Do this:
In the passage about the Coney Island theater book, how is the 250-page book organized?

Passage given:
Del Valle’s area of expertise is New York City popular entertainment between 1850 and the 1950s, including special emphasis on actual theater buildings. The book project began with listings compiled over a 25-year-period by Dario Marotta, whose interest in theater history was inspired by a photo of his late uncle standing in front of his nickelodeon in Williamsburgh circa 1912. Marotta never discovered the location of his uncle’s theater, proving the ephemeral nature of many of these venues. In 2002, he gave his research to Del Valle, who kept the information on file for use in articles, talks, and walking tours. Eventually he began adding to the listings with library and internet research of his own at the Theatre Historical Society of America’s Michael Miller Collection.

Del Valle also pored over newspaper clipping files in the Brooklyn Daily Eagle “morgue,” which is housed in over 150 filing cabinets at the Brooklyn Public Library. “Both Marotta and Miller had problems researching Coney Island. I was fortunate because more and more publications became available online, between 2010-2014, and these were searchable,” Del Valle told ATZ. “Trade publications like Variety and The New York Clipper are now available along with a staggering number of newspapers.”

Henderson's Music Hall

Henderson’s Music Hall. Staley’s Views of Coney Island by Frank W. Staley, 1907. Cezar Del Valle Collection

The 250-page book is organized alphabetically by street name with the Bowery and Surf Avenue having the lion’s share of performing venues. Among the quaintly named places are Perry’s Glass Pavilion, a music hall and bar-room “constructed almost entirely of glass and of different colors,” and “Flynn’s Sporting House,” featuring “sparring, wrestling, singing and dancing, large balcony and ball-room on second floor.”

Dataset entries:
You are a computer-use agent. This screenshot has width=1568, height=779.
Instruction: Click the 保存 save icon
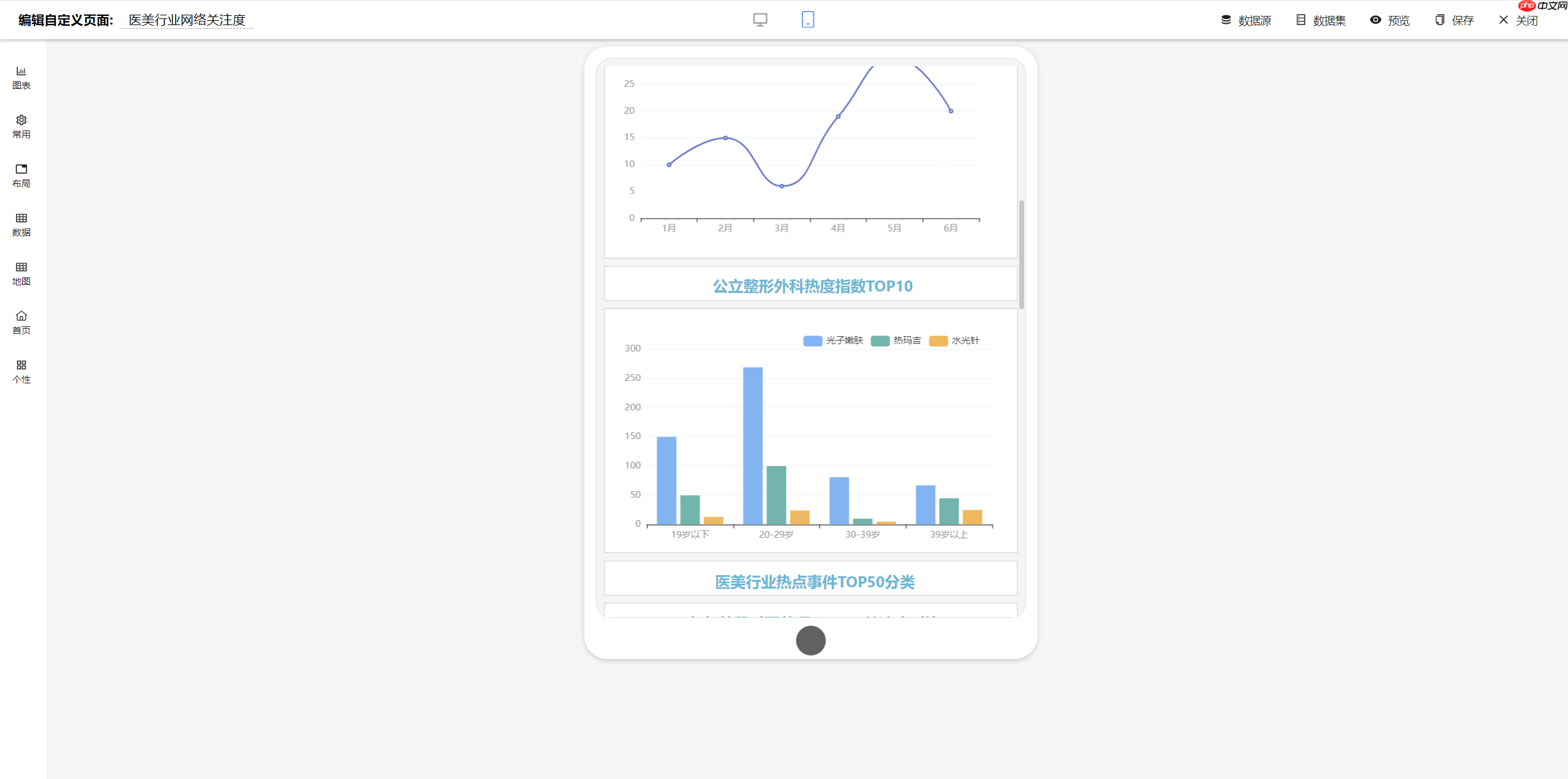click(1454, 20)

* * *

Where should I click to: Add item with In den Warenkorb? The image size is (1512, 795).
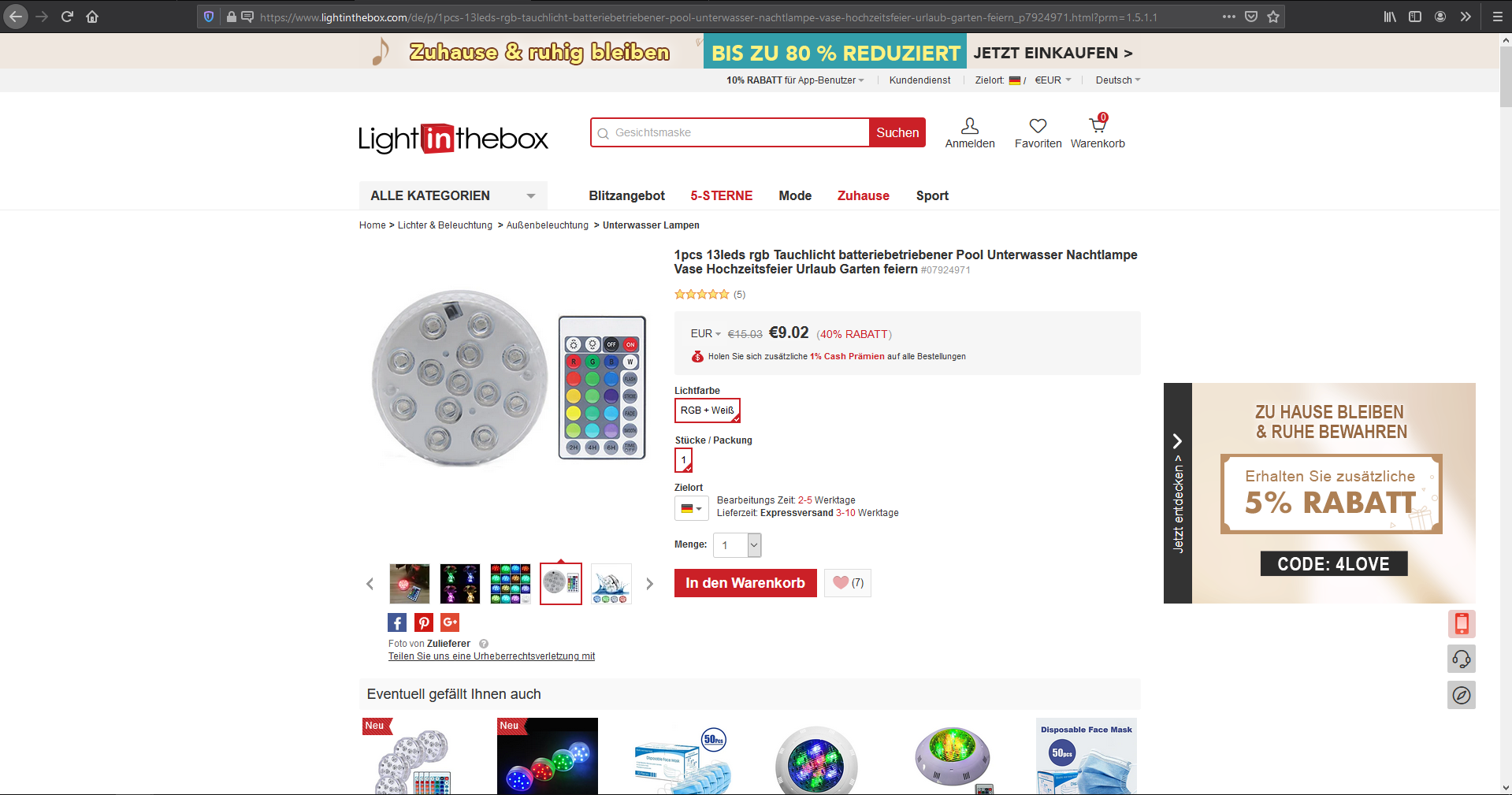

Output below:
Alphabetically by street name.